= Task description =
Please give the lines of these items as a numbered list, with blank lines left out and the pictures omitted.

-=-=-

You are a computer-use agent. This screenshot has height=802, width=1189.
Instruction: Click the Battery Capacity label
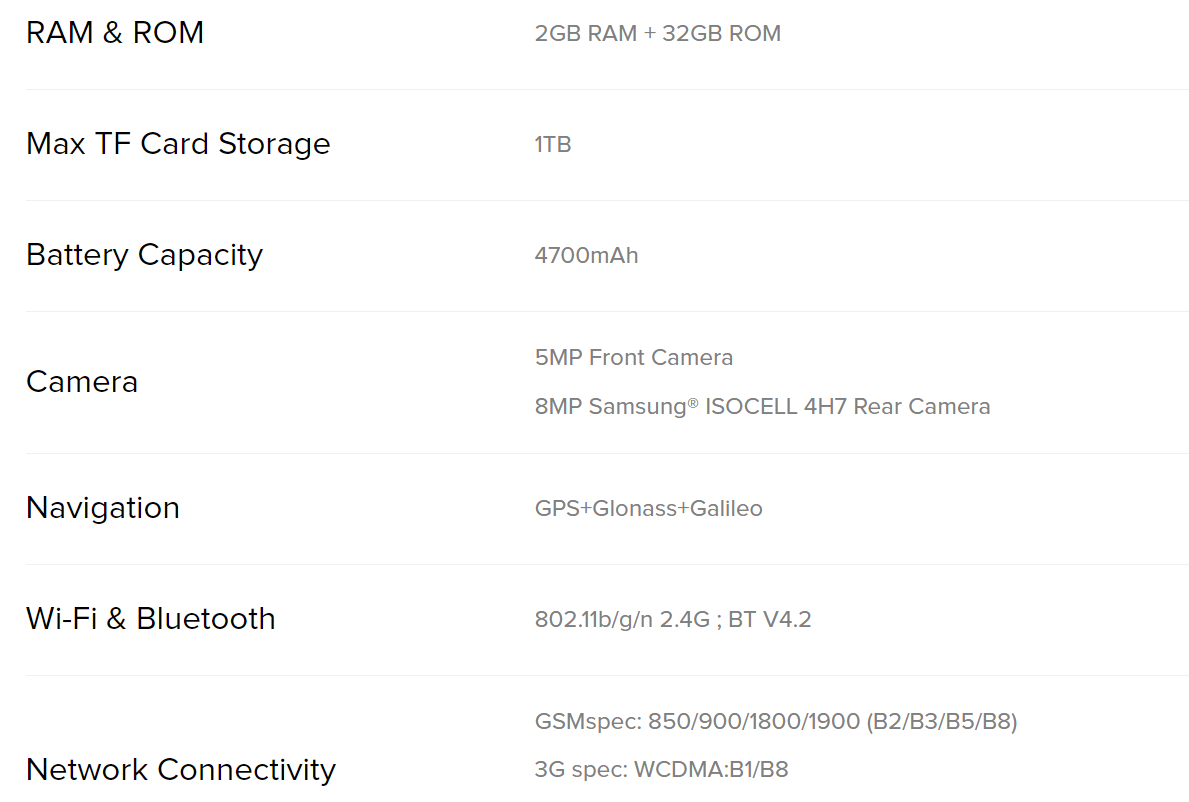[144, 255]
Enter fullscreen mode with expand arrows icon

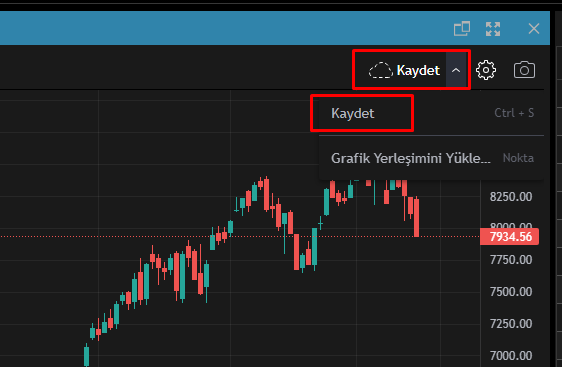(493, 29)
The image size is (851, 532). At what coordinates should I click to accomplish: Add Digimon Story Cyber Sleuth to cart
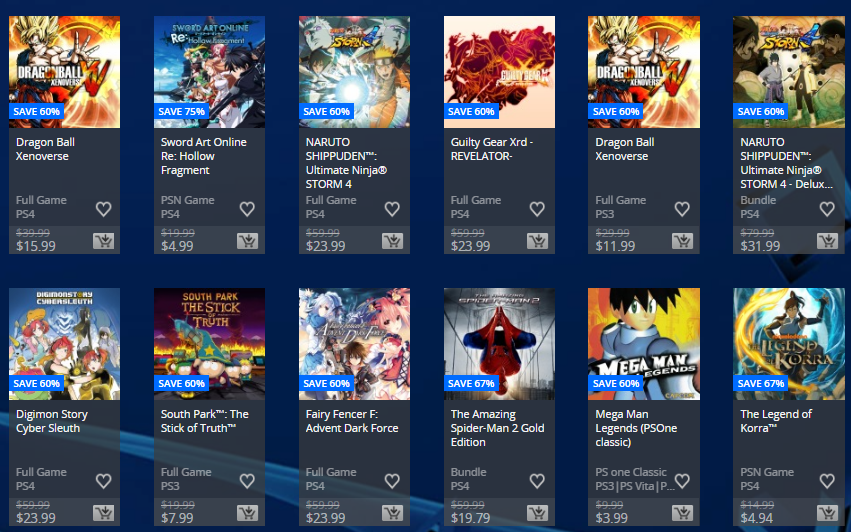103,513
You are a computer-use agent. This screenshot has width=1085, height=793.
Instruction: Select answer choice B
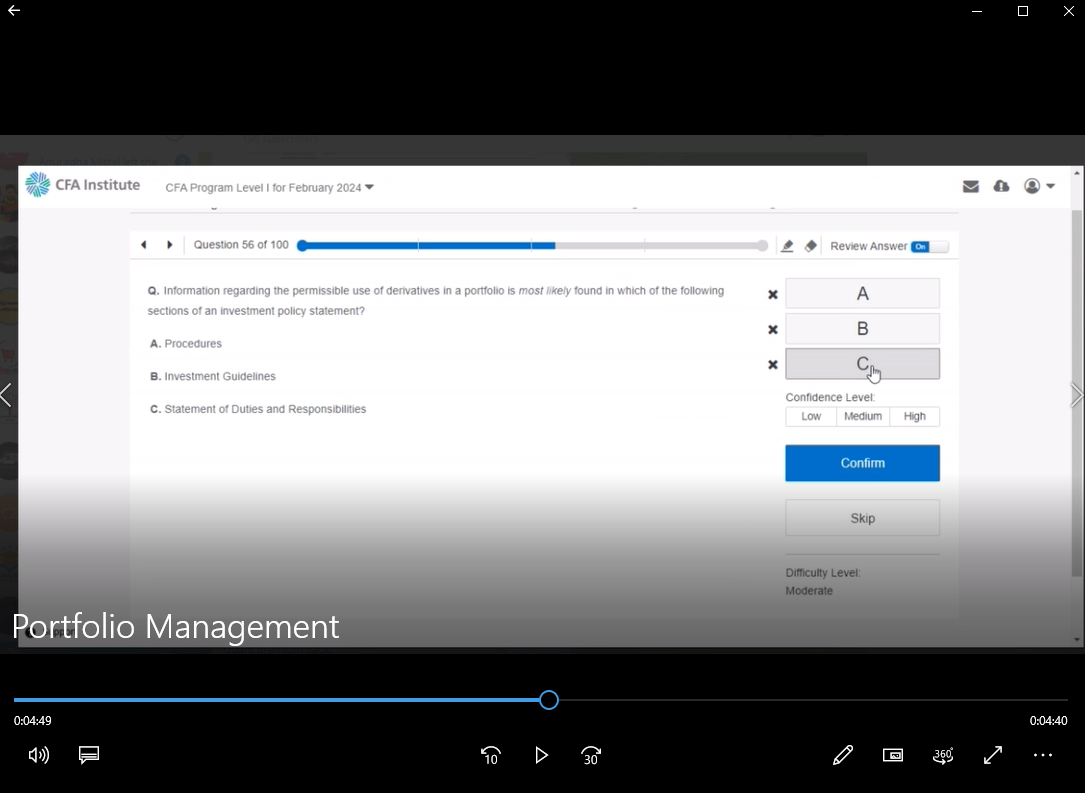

-=-=-

= Worked answer =
1. You are a computer-use agent. This screenshot has height=802, width=1189.
2. Instruction: Click the Battery Capacity label
3. [144, 255]
4. Enter fullscreen mode with expand arrows icon
5. (493, 29)
6. The image size is (851, 532). At what coordinates should I click to accomplish: Add Digimon Story Cyber Sleuth to cart
7. 103,513
8. You are a computer-use agent. This screenshot has width=1085, height=793.
9. Instruction: Select answer choice B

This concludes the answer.